Google has recruited its in-house machine learning framework, TensorFlow, to help train additional spam filters for Gmail users. With the new filters in place as of last month, the company claims Gmail is now blocking an extra 100 million spam messages every day.
In the context of Gmail’s 1 billion-plus users, this isn’t necessarily a huge gain — it works out as one extra blocked spam email per 10 users — but Google says Gmail already blocks 99.9 percent of spam, so working out what constitutes that last sliver of a percentage is hard.
“Getting the last bit of incremental spam is increasingly hard.”
“At the scale we’re operating at, an additional 100 million is not easy to come by,” Neil Kumaran, product manager of Counter Abuse Technology at Google, tells The Verge. “Getting the last bit of incremental spam is increasingly hard, [but] TensorFlow has been great for closing that gap.”

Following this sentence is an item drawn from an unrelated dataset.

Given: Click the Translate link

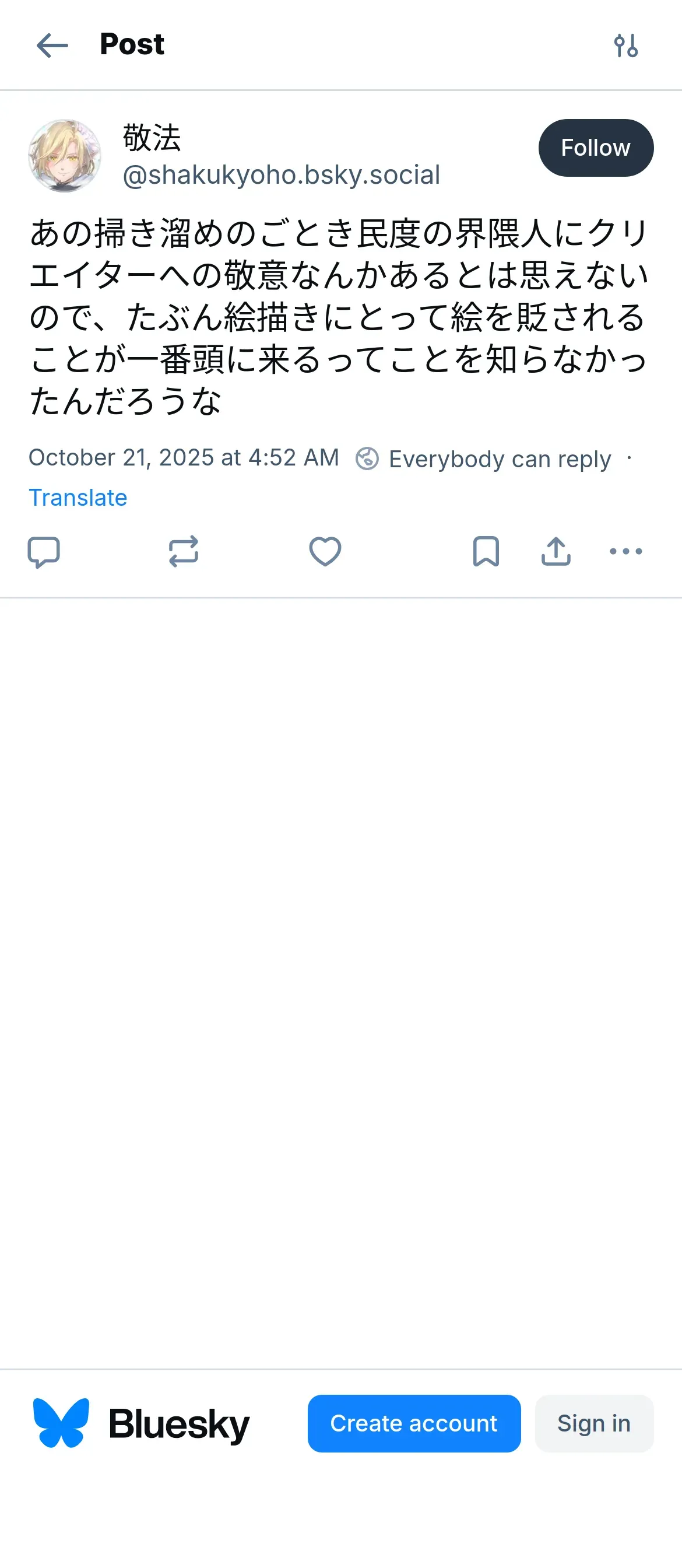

Gmail has been using AI in addition to rule-based filters for years. While rule-based filters can block the most obvious spam, machine learning looks for new patterns that might suggest an email is not to be trusted. Algorithms trained in this way balance a huge number of metrics, everything from the formatting of an email to the time of day it’s sent. TensorFlow, says Kumaran, makes managing this data at scale easier, while the open-source nature of framework means new research from the community can be quickly integrated.
TensorFlow was launched by Google in 2015, and it has become an incredibly important part of its AI business. It’s a free machine learning framework that allows developers to create AI tools for a huge range of tasks. Fans praise its flexibility and capacity to scale, and, of course, it works seamlessly with Google’s other AI services, encouraging users to buy computing power from Google as well as off-the-shelf vision and speech algorithms.
Google says integrating TensorFlow into Gmail will also allow it to better personalize spam filters. This process has been taking place for years, says Kumaran, with Gmail looking for certain signals from users about what they judge to be spam, but TensorFlow is “turning those signals into better results.”
“There’s no one definition of spam out there,” he adds. But AI could help work out the best definition for you.